Case: Cesar Ivan A. v. Lolita Child Day Care, NY Slip Op 06051 (2d Dept. 2012).

Here is the decision.

Monday’s issue: Law of the case.

Thursday, September 6, 2012

The work product privilege.


Practice point: Work product is privileged, and that privilege extends to experts retained as consultants to assist in analyzing or preparing the case. However, protection runs only to facts and observations disclosed by the attorney. Thus, it is the information and observations of the attorney that are conveyed to the expert which may be subject to trial exclusion. The privilege does not insulate other disclosed information from public exposure.

Student note: To the extent that any portion of the reports prepared by the forensic analyst is attorney work product, the privilege protects the reports notwithstanding that the analyst reviewed the reports prior to his deposition.

Case: Beach v. Touradji Capital Mgt., LP, NY Slip Op 06004 (1st Dept. 2012).

Here is the decision. 

Tomorrow’s issue: Day care and the duty of care.

Wednesday, September 5, 2012

Labor Law.


Practice point: The engineer's contractual duty to visit the site "at periodic intervals" to determine if construction was in accordance with plans and specifications, is insufficient by itself to hold the engineer liable under Labor Law § 240(1) and § 241(6), and there is no evidence otherwise to indicate that the engineer had the authority to direct or control the work at issue.

Student note: Since the defective condition was latent and not visibly apparent, the fact that the owners were frequently present at the accident site, even for prolonged periods of time, is insufficient to establish constructive notice.

Case: Lopez v.
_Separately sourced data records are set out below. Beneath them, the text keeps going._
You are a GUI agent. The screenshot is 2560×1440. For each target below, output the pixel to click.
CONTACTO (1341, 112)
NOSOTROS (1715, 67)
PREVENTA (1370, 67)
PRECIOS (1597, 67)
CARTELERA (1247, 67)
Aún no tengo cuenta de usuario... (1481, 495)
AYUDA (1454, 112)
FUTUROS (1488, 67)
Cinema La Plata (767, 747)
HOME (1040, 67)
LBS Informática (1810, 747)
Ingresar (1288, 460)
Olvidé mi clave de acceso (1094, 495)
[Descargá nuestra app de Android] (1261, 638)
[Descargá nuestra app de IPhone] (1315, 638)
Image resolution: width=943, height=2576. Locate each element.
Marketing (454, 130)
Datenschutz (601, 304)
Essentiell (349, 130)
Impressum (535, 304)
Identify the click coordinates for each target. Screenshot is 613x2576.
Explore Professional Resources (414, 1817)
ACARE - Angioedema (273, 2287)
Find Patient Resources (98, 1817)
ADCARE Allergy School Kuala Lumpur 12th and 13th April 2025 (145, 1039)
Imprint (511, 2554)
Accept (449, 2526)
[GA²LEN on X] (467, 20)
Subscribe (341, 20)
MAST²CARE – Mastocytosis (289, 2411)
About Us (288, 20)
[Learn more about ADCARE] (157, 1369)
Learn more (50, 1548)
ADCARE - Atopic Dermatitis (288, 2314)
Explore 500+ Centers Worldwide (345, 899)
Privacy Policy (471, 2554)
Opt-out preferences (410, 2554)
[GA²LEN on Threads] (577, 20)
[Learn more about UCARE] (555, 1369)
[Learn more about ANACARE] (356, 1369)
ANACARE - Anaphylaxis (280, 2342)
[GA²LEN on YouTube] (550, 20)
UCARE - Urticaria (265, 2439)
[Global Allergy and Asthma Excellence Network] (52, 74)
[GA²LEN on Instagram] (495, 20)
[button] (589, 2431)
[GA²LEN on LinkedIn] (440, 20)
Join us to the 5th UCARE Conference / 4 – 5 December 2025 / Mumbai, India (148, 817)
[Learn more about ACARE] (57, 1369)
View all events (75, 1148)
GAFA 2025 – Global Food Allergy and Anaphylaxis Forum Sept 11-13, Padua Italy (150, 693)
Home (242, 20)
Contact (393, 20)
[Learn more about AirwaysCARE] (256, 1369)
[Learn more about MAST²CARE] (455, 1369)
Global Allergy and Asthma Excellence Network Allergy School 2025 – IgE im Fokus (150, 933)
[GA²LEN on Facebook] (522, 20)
Dagan, NY Slip Op 05999 (1st Dept. 2012).

Here is the decision.

Tomorrow’s issue: The work product privilege.

Tuesday, September 4, 2012

Consumer protection from bad actors.


Practice point: General Business Law article 22-A, entitled "Consumer Protection from Deceptive Acts and Practices," and which includes General Business Law §§ 349 and 350, deals with practices which have a broad impact on consumers at large. There is no private cause of action, originating in a contractual dispute, based on the statute.

Student note: To successfully assert a claim under General Business Law §§ 349 or 350, a party must allege that its adversary has engaged in consumer-oriented conduct that is materially misleading, and that the party suffered injury as a result of the allegedly deceptive act or practice.

Case: Yellow Book Sales & Distrib. Co., Inc. v. Hillside Van Lines, Inc., NY Slip Op 06022 (2d Dept. 2012).

Here is the decision. 

Tomorrow’s issue: Labor Law.

Monday, September 3, 2012

Court holiday.

The courts are closed to mark the Labor Day holiday.

Tomorrow's issue: Consumer protection from bad actors.